A within-subject comparison (n = 49) of the within-session changes for animals trained using two CSs, one trained with delay conditioning (D500) and the other trained with trace conditioning (T1000). The delay and trace trials were intermixed during the sessions and then subjected to separate analyses. A–C, For response likelihood (A), latency to onset (B), and response magnitude (C), the within-session changes were significantly larger for the T1000 trials than for the D500 trials. The bar graphs at right show the corresponding response measures as difference scores (last three blocks relative to the first block) averaged over sessions 9 and 10. For all three response measures and for both trial types, the within-session changes were significant (p < 0.05 for comparison to 0). All three responses measures showed significant differences between the two trial types, as indicated by difference scores that were reliably different from 0 (p < 0.01 in each case).

Figure 5.

Using electrical stimulation of mossy fibers as a substitute for the tone CS also produced within-session changes in conditioned responses that were greater for an ISI of 1000 (MF1000, n = 8) than for an ISI of 500 ms (MF500, n = 27).

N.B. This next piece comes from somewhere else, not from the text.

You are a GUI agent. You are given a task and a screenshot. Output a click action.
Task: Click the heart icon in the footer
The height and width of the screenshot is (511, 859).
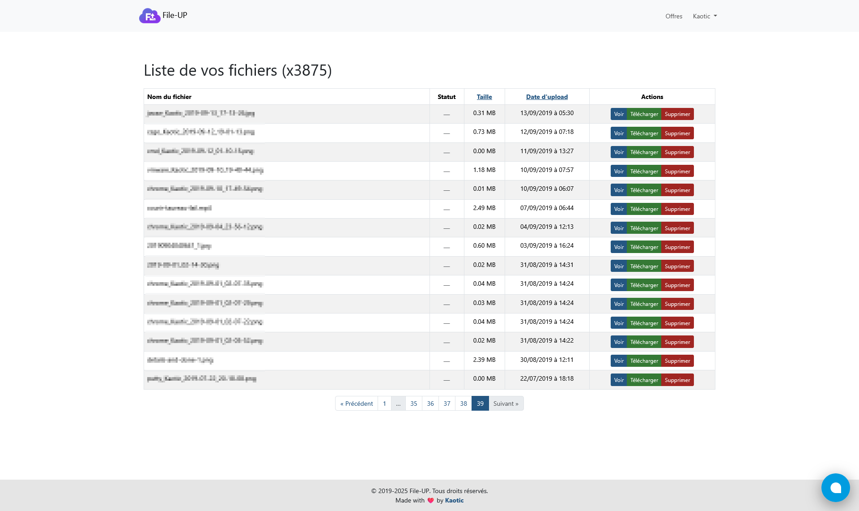[x=430, y=501]
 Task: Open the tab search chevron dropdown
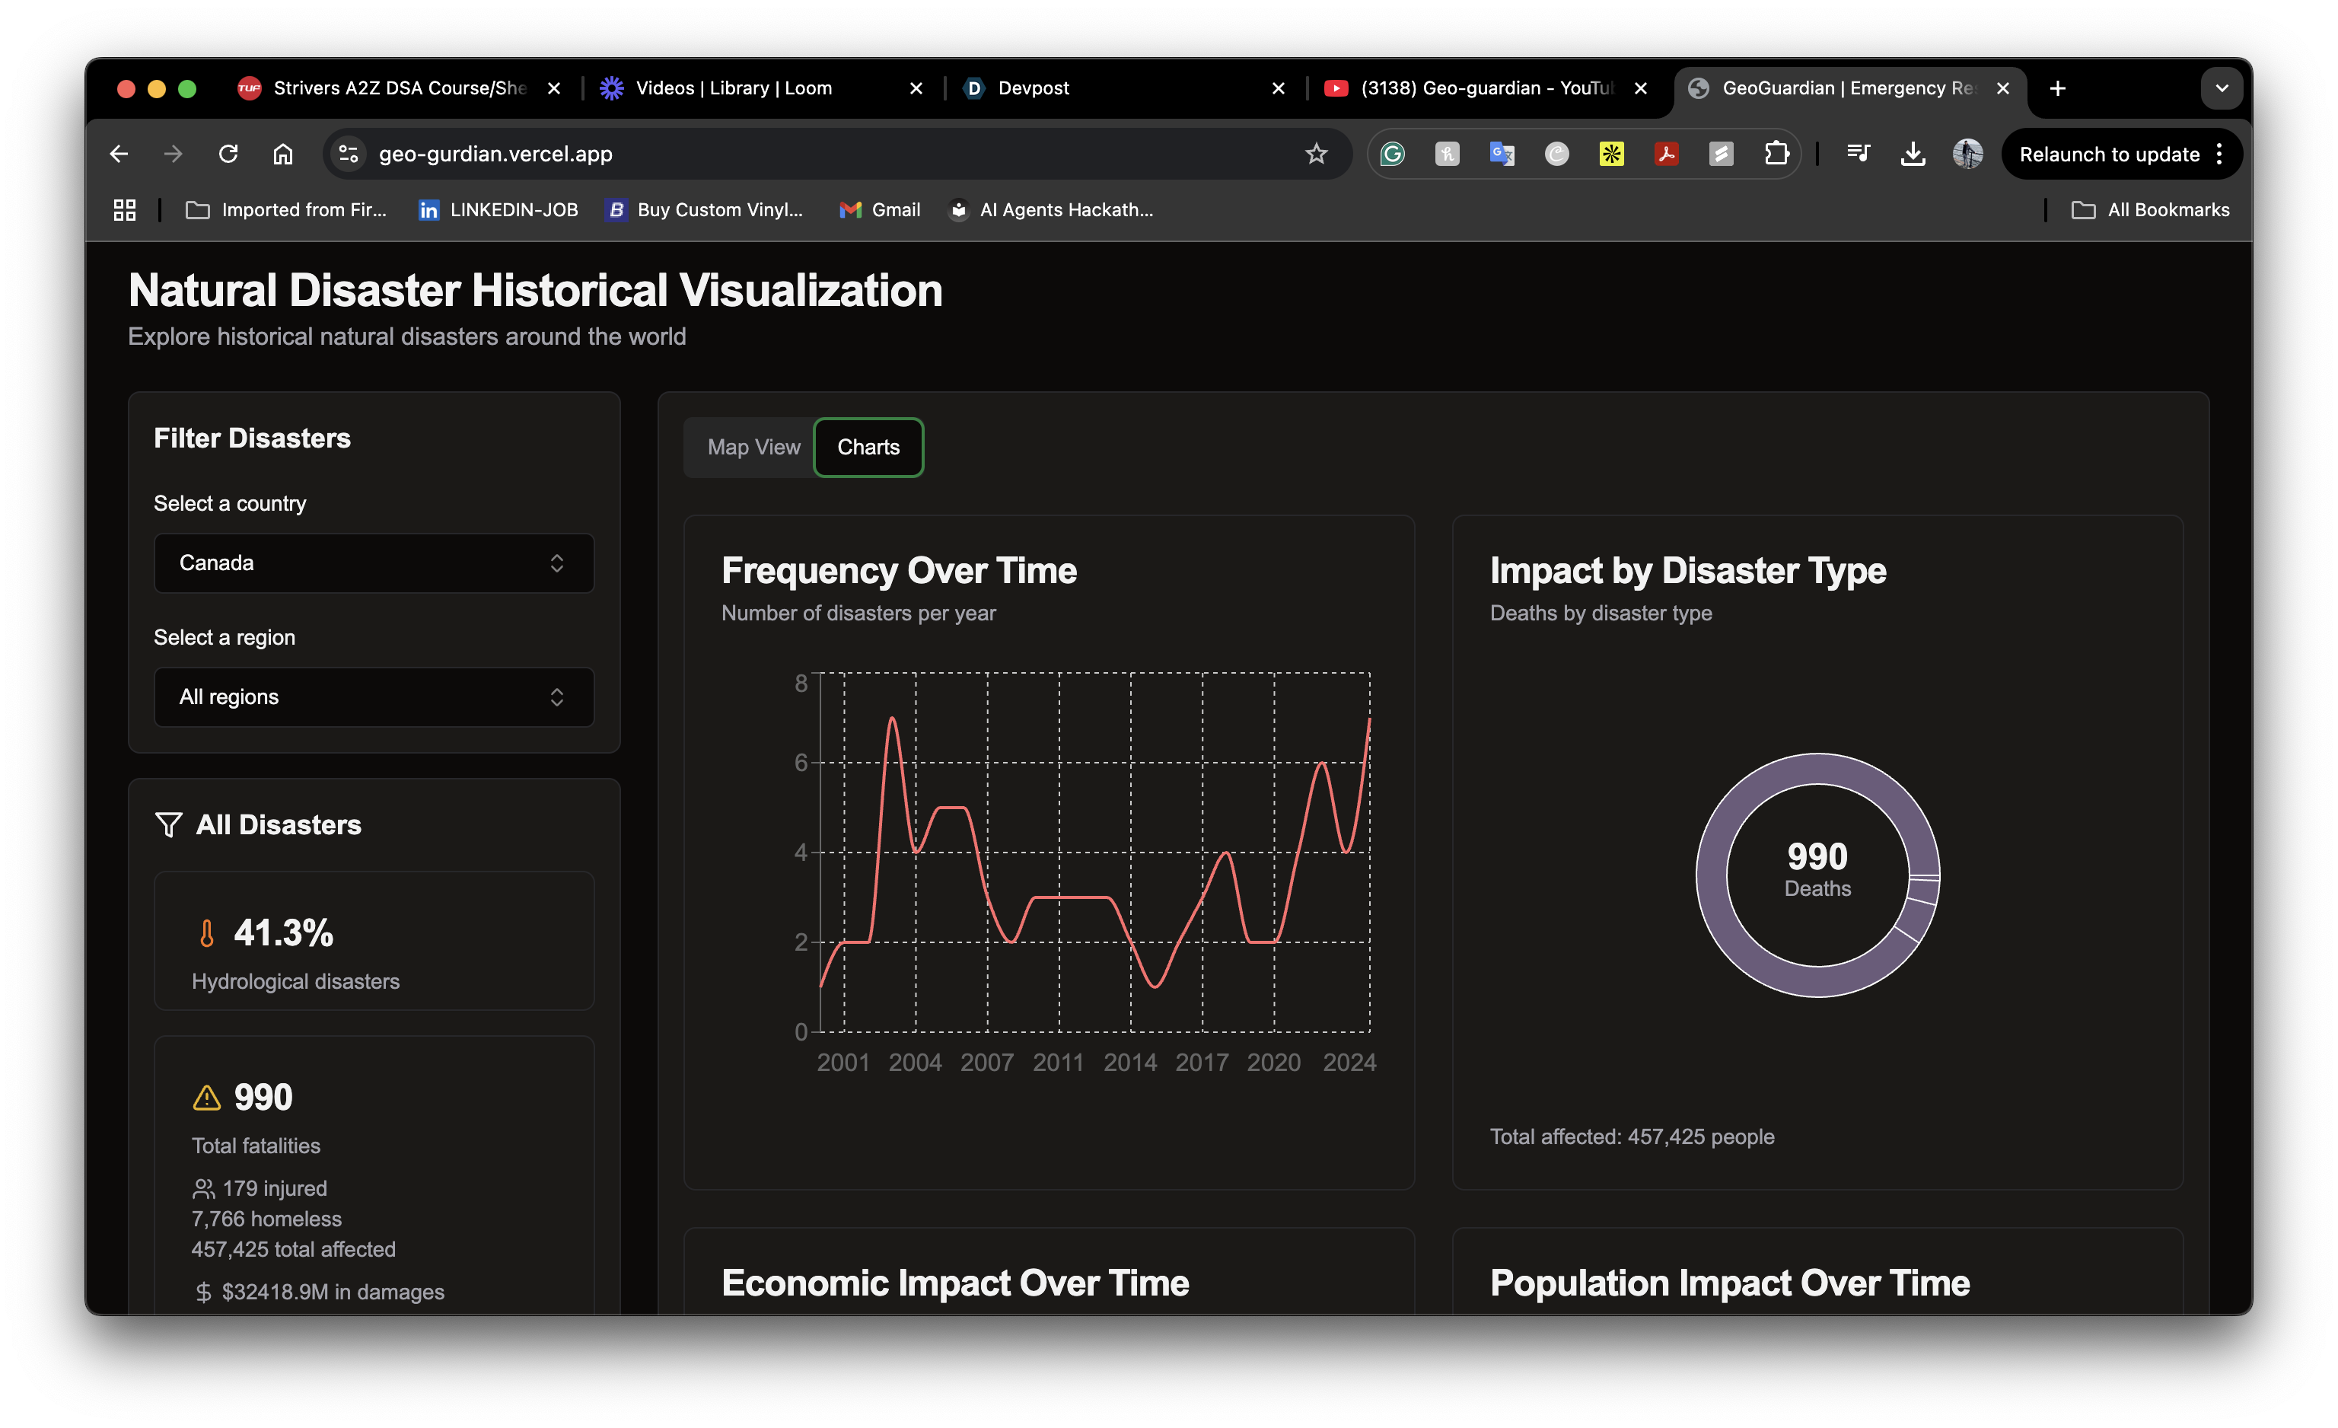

For comparison purposes, data from animals using a tone CS (D500 and D1000, taken from Fig. 2) are also shown. These data, which are averages from sessions 9 and 10, are again normalized either as a percentage of block 1 (likelihood data) or as a difference score relative to block 1 (latency to onset data). Bar graphs at right show the same data expressed as a single normalized score (last three blocks relative to first block) averaged over sessions 9 and 10. Results from mossy fiber stimulation parallel those for a tone CS: there are larger differences in response likelihood and latency to onset for the longer ISI. In the bar graphs, all four groups show reliable differences from zero change (p < 0.01). All comparisons between the same ISI were not significant, and all comparisons between different ISIs were reliably different (p < 0.05).

Figure 6.

Results from a computer simulation of the cerebellum subjected to training using the same seven ISIs used with the rabbit experiments. When a decrementing form of potentiation (dP) is implemented at the granule to Purkinje synapses, within-session changes in magnitude and latency to onset were observed. A, For the data shown, the responses were normalized and analyzed using the same procedures shown in Figures 3 and 5. With the exception that the 750 group showed larger changes than the 1000 group, the data closely parallel the ISI-dependent increases in latency to onset and decreases in conditioned response magnitude. B, The magnitude of the within-session changes scales with the maximum obtainable value of dP. Without dP, both response measures are relatively stable within sessions. The red lines show results for the values used in A. C, A comparison of these effects for two different ways to implement dP. For “independent,” the induction of dP was completely independent of climbing fiber inputs. For “CF-dependent,” the induction of dP was cancelled for activity that occurred over time spans where LTD was induced (the 100 ms before any climbing fiber input). The changes in latency to onset were essentially identical (data not shown), and, aside from slightly smaller effects at longer ISIs, the results for magnitude were quite similar.